Keywords: Alzheimer disease, amyloid-β (Aβ), atomic force microscopy (AFM), oligomerization, protein aggregation, protein-protein interaction, nuclear magnetic resonance (NMR), D-enantiomeric peptides, density gradient ultracentrifugation (DGC), prion protein
Introduction
Alzheimer's disease (AD) 2 is the most common cause of dementia in the elderly population. One of its hallmarks is the accumulation of extracellular neuritic plaques consisting mainly of fibrillar β-amyloid (Aβ) peptide (1). Initially, these plaques were thought to be the toxic species in AD, but several lines of evidence now indicate that the levels of soluble oligomeric forms of Aβ (Aβoligo) correlate best with the neurotoxic effects observed during AD (2, 3).

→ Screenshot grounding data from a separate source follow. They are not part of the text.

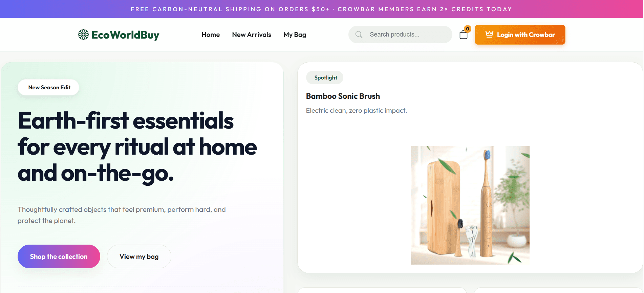The height and width of the screenshot is (293, 644).
Task: Open the shopping bag icon
Action: click(463, 35)
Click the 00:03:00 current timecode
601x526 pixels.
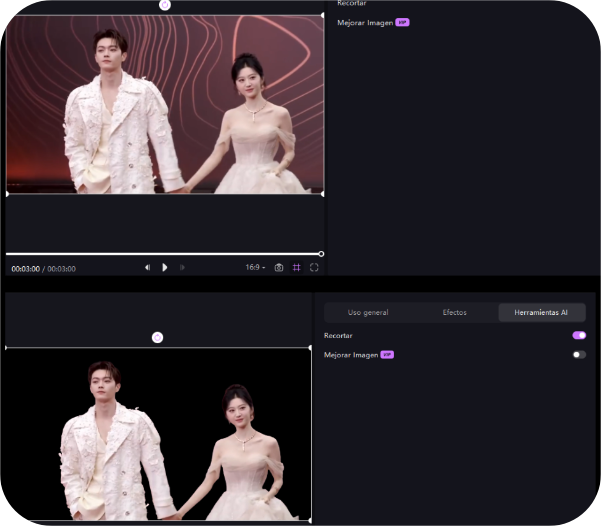[25, 269]
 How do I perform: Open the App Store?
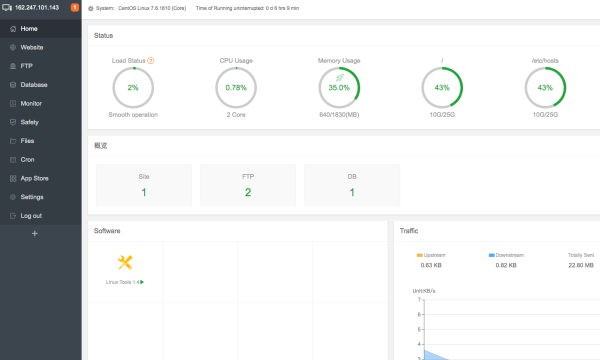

Many Aβ receptors have been described to date (4). One of them is the cellular prion protein (PrPC), which binds Aβoligo with nanomolar affinity (5–10). PrPC is a glycosylphosphatidylinositol (GPI)-anchored glycoprotein highly expressed in the brain. PrPC itself can misfold into the scrapie isoform PrPSc sporadically or after infection, leading to neuronal damage and disease such as the transmissible spongiform encephalopathies (11). The interaction of Aβoligo with PrPC bound to the metabotropic glutamate receptor 5 leads to toxic signaling across the cell membrane by activating intracellular Fyn kinase (12, 13). Fyn kinase phosphorylates N-methyl-d-aspartate (NMDA) receptors (14, 15) and alters NMDA receptor localization, leading to destabilization of dendritic spines (12). Furthermore, Fyn kinase hyperphosphorylates the tau protein, which assembles into neurofibrillary tangles, a further hallmark of AD (16). Hyperphosphorylation of tau depends on the Aβ–PrP interaction (17). Therefore, understanding the Aβ–PrP pathway will open new therapeutic strategies by targeting the Aβ–PrP interaction (18).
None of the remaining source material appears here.